Two years ago, a number of agencies put together an educational campaign to clean up the creek. It's called "Lytle Is Vital."
"Mostly the trash. If we could get the trash removed as they bring it in, that's the biggest problem we have," said U.S. Forest Service Ranger Gabe Garcia. "The diapers, especially."
The water is monitored at five locations. Portable toilets have been added to permanent restrooms, and visitors are advised to deposit trash in containers.
"We have several volunteer groups that help us out," said U.S. Forest Service Ranger Carol Underhill. "Lytle Creek Volunteers, several others that will help out. Clean up the creek."
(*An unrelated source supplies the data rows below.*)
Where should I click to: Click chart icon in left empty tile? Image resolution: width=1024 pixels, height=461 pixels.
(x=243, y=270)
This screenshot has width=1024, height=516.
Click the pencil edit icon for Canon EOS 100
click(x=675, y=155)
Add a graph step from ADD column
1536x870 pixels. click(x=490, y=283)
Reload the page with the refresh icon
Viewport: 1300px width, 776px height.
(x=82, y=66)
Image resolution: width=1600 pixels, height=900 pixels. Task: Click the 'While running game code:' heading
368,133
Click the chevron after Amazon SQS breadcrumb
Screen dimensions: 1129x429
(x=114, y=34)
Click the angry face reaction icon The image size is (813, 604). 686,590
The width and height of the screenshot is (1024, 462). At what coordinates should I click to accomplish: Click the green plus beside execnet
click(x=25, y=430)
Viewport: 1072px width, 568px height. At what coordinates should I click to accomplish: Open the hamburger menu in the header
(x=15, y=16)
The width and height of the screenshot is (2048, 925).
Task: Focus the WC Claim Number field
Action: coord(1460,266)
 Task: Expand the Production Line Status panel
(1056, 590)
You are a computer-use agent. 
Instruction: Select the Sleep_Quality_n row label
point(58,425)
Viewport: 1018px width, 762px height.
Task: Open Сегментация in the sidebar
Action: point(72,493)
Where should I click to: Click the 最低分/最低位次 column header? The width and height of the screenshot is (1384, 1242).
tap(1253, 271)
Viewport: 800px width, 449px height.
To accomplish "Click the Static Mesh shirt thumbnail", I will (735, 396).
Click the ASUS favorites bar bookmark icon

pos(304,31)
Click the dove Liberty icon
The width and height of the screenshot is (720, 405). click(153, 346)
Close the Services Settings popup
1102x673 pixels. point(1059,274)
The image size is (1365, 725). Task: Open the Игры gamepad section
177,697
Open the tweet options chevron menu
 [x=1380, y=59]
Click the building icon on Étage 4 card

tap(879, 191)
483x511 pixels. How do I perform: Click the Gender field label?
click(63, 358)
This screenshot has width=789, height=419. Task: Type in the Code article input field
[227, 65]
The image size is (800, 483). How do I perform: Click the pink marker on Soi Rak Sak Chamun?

Some residents have seen an improvement since the campaign started.
"Yeah, it seems like it's cleaner, you know?" said local resident Carolyn Dunlap. "They're putting their stuff in trash bags, so yeah, it seems like it to me."
John Warasky used to come to the creek as a child. He didn't like what he saw Friday.
"I think those are bettering people's values when they come up to just drop a piece of trash wherever they see fit," said Warasky.
The experts seem to agree. The problem with the water in Lytle Creek can easily be made safer if every visitor would do his or her part.